** Start Data provided **

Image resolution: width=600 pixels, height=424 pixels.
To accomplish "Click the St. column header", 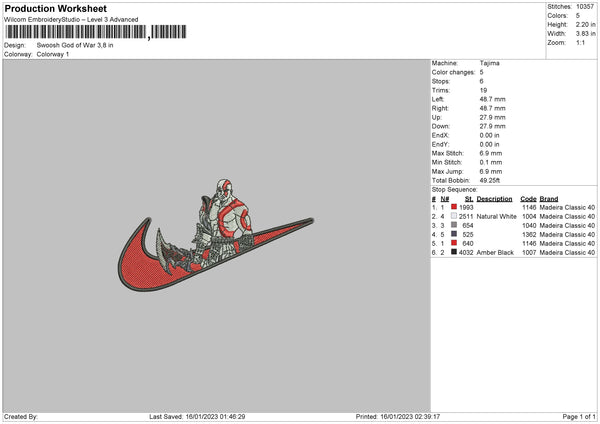I will tap(469, 199).
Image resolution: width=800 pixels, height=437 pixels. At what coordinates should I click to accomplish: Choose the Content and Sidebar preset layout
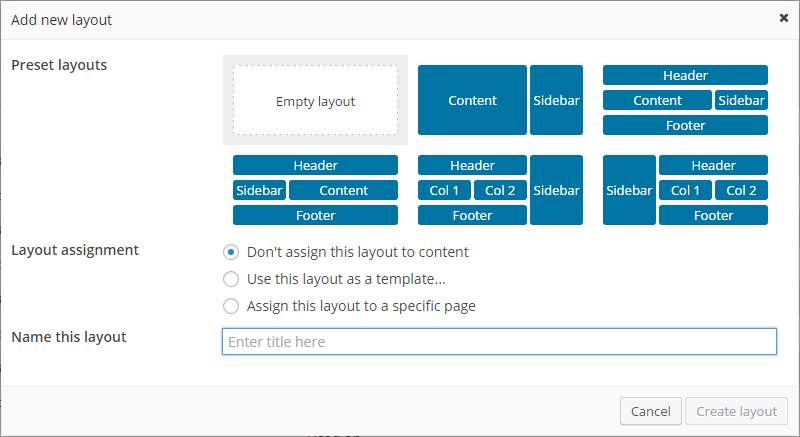click(500, 100)
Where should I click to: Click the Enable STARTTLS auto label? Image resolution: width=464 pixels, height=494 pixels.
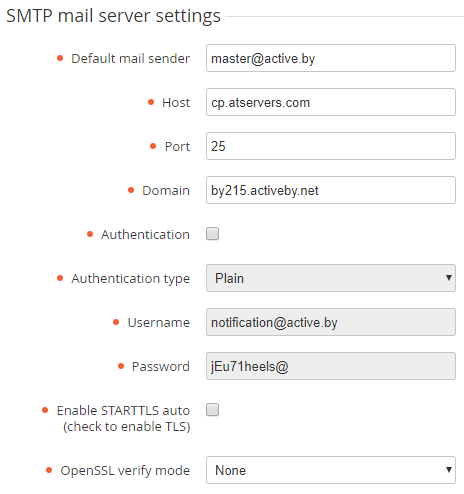point(123,418)
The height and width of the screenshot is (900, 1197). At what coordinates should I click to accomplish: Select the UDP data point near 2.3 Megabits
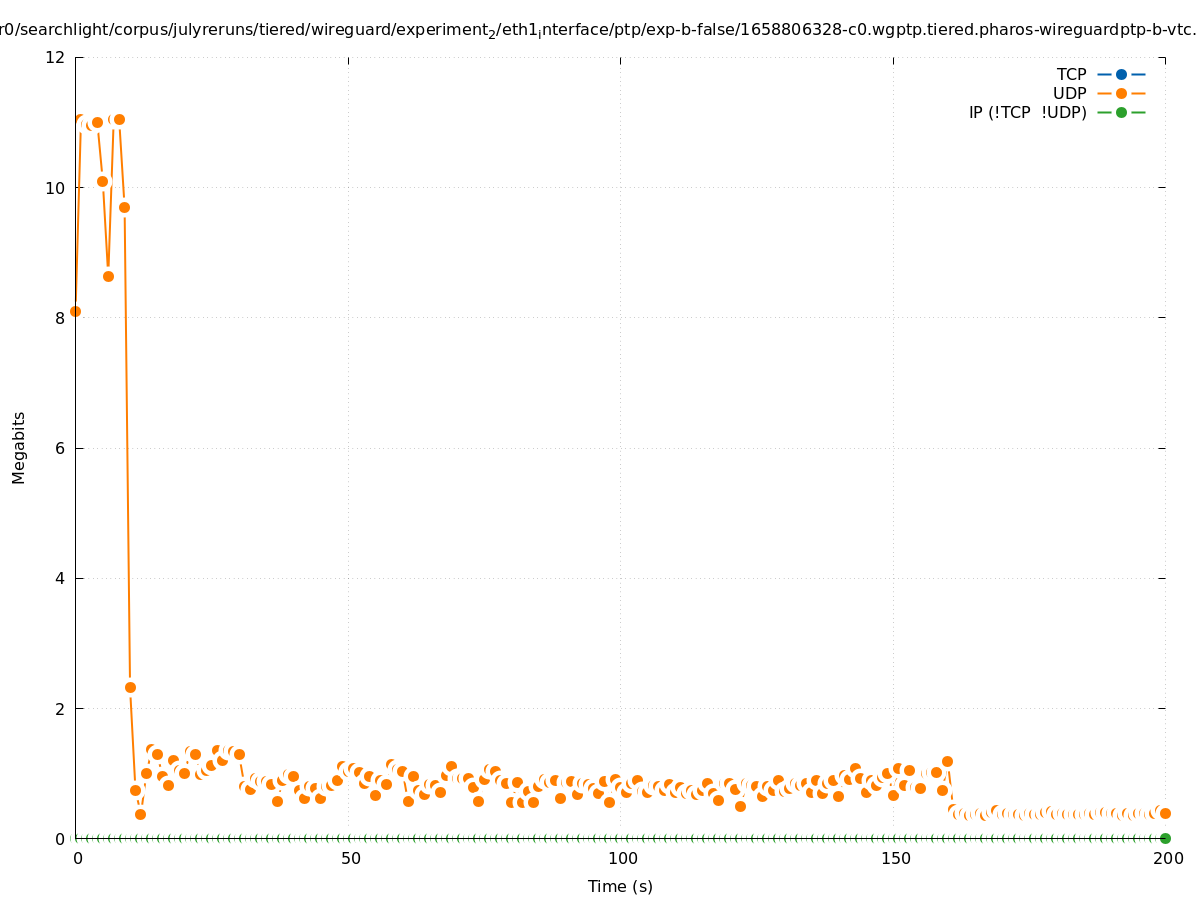click(x=130, y=687)
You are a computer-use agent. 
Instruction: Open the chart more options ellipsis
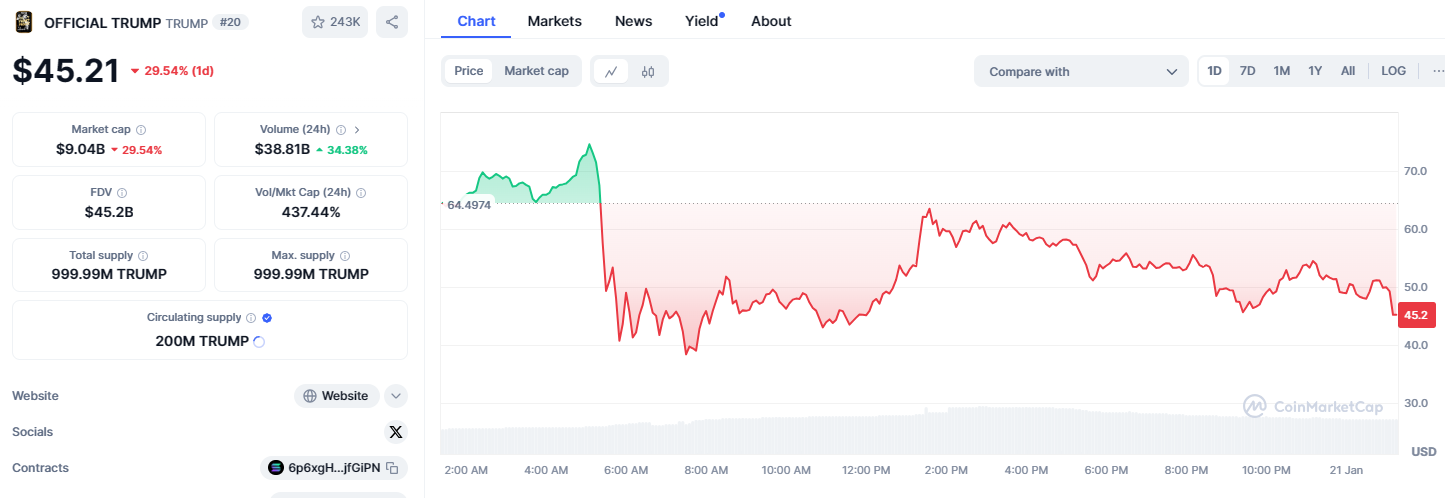[1438, 71]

** End Data provided **

- _Work instructions_
Pick out every line in the records above that contains the string "coordinates", matching case.

- _Output of the task_
Image resolution: width=800 pixels, height=437 pixels. At what coordinates should I click to accomplish: Choose the Content and Sidebar preset layout
The height and width of the screenshot is (900, 1197). At what coordinates should I click to accomplish: Select the UDP data point near 2.3 Megabits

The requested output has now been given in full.